**Provided data**
------------------------------------

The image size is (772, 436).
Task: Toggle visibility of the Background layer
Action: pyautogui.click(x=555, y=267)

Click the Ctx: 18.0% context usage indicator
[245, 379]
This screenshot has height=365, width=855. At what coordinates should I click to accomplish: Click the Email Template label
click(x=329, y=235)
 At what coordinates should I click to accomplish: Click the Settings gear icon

------------------------------------

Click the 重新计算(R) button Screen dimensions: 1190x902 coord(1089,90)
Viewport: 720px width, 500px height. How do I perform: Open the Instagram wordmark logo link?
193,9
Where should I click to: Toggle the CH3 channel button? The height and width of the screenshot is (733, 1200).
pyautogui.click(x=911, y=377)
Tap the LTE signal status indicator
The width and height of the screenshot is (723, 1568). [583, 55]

------------------------------------

**Problem requirements**
Your answer must be the lines above from the one containing "Click the Ctx: 18.0% context usage indicator" to the one containing "Settings gear icon", both included, restated word for word.

**Answer for the task**
Click the Ctx: 18.0% context usage indicator
[245, 379]
This screenshot has height=365, width=855. At what coordinates should I click to accomplish: Click the Email Template label
click(x=329, y=235)
 At what coordinates should I click to accomplish: Click the Settings gear icon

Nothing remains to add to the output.